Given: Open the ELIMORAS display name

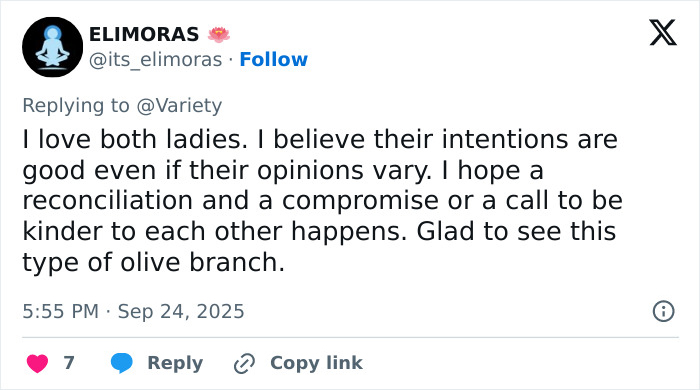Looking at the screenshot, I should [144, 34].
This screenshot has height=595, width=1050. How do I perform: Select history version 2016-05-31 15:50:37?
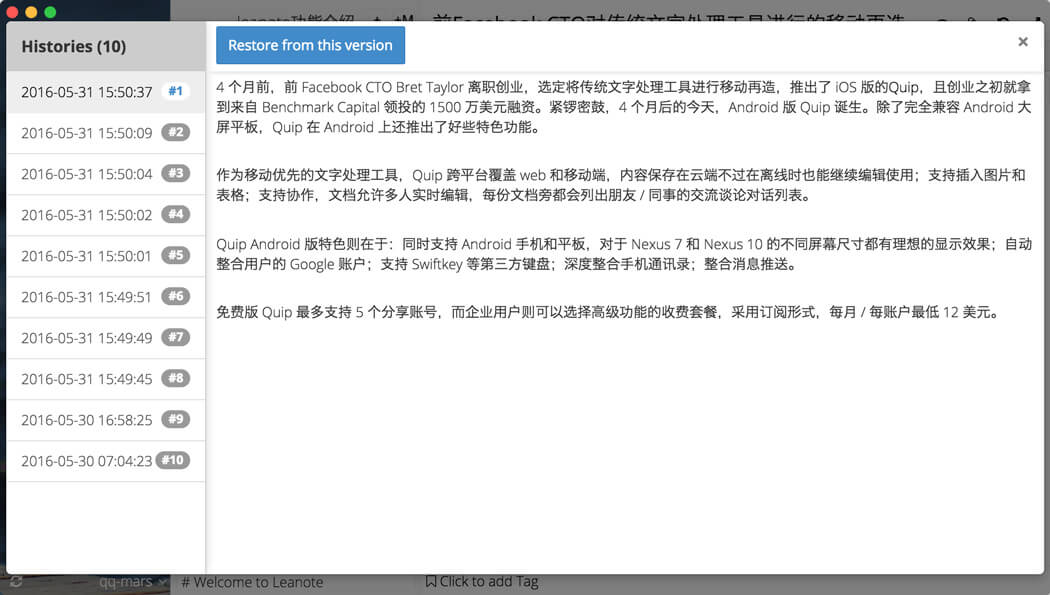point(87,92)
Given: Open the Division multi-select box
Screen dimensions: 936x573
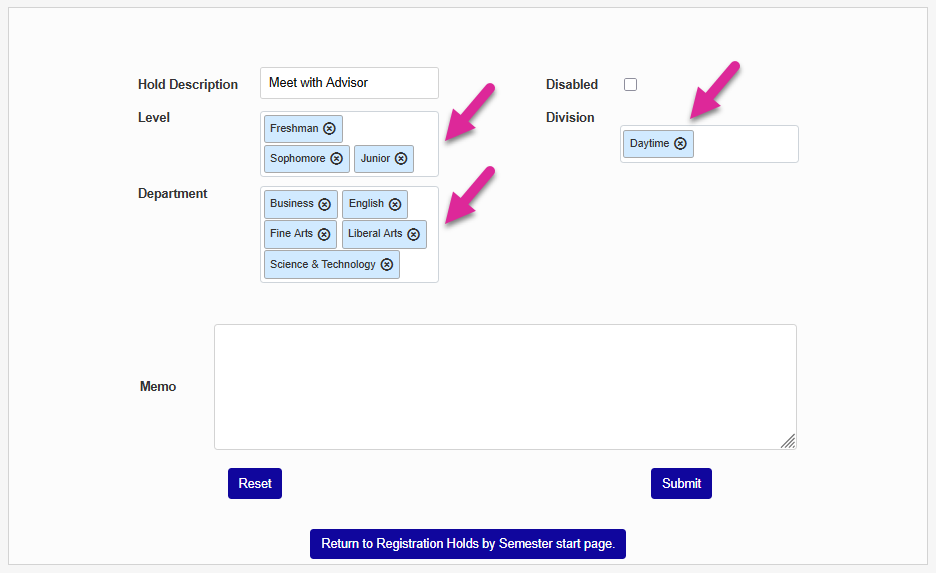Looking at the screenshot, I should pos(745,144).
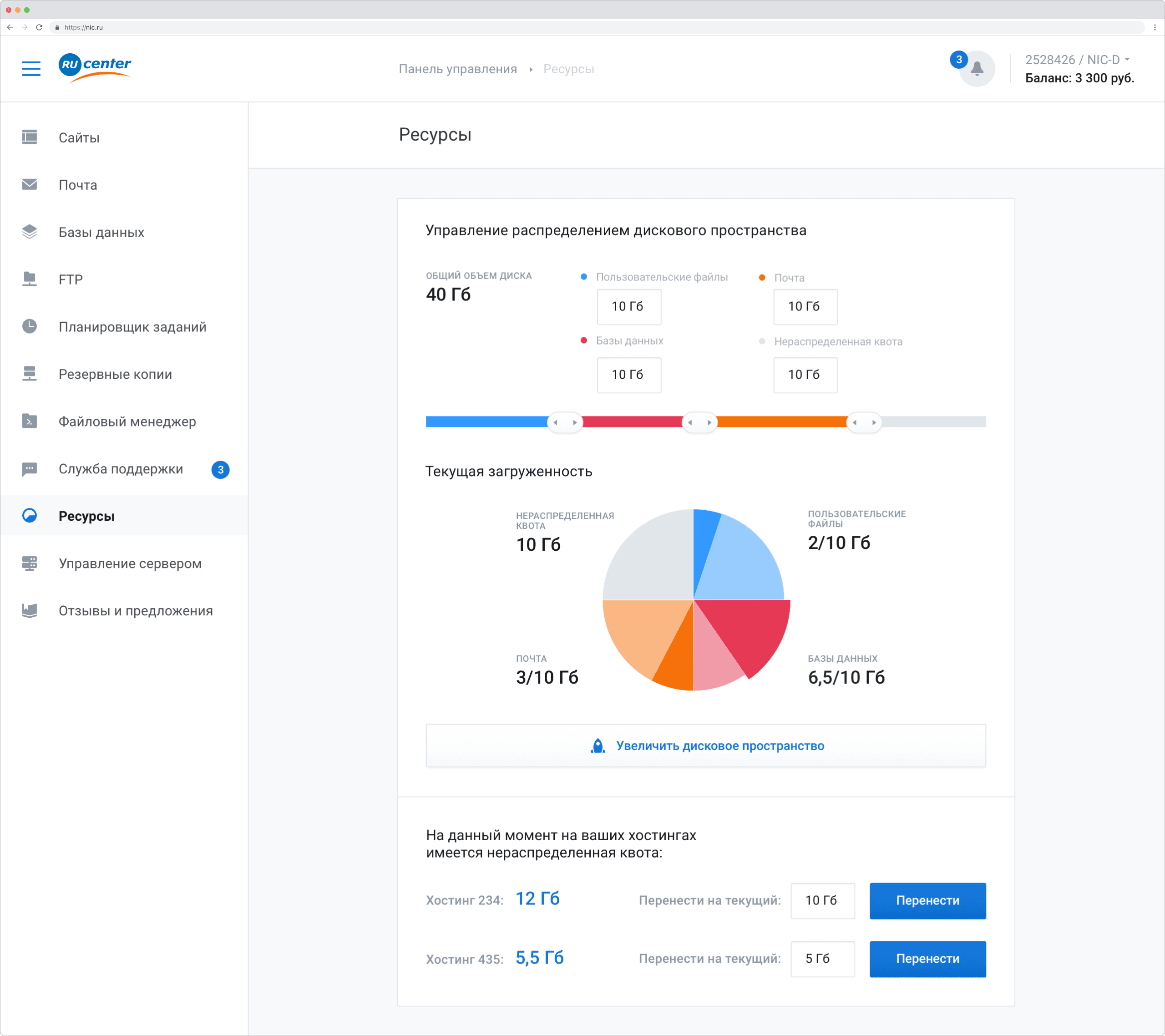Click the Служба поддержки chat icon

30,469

__________

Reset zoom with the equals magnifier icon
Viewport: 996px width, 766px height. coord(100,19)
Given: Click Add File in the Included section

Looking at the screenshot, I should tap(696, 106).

__________

**YOUR TASK:** Please repeat the records starting at the line that has "Reset zoom with the equals magnifier icon" and ending after the line that has "Looking at the screenshot, I should tap(696, 106).", swapping "magnifier" for "magnifying glass" and leaving everything else untouched.

**FULL SOLUTION:**
Reset zoom with the equals magnifying glass icon
Viewport: 996px width, 766px height. coord(100,19)
Given: Click Add File in the Included section

Looking at the screenshot, I should tap(696, 106).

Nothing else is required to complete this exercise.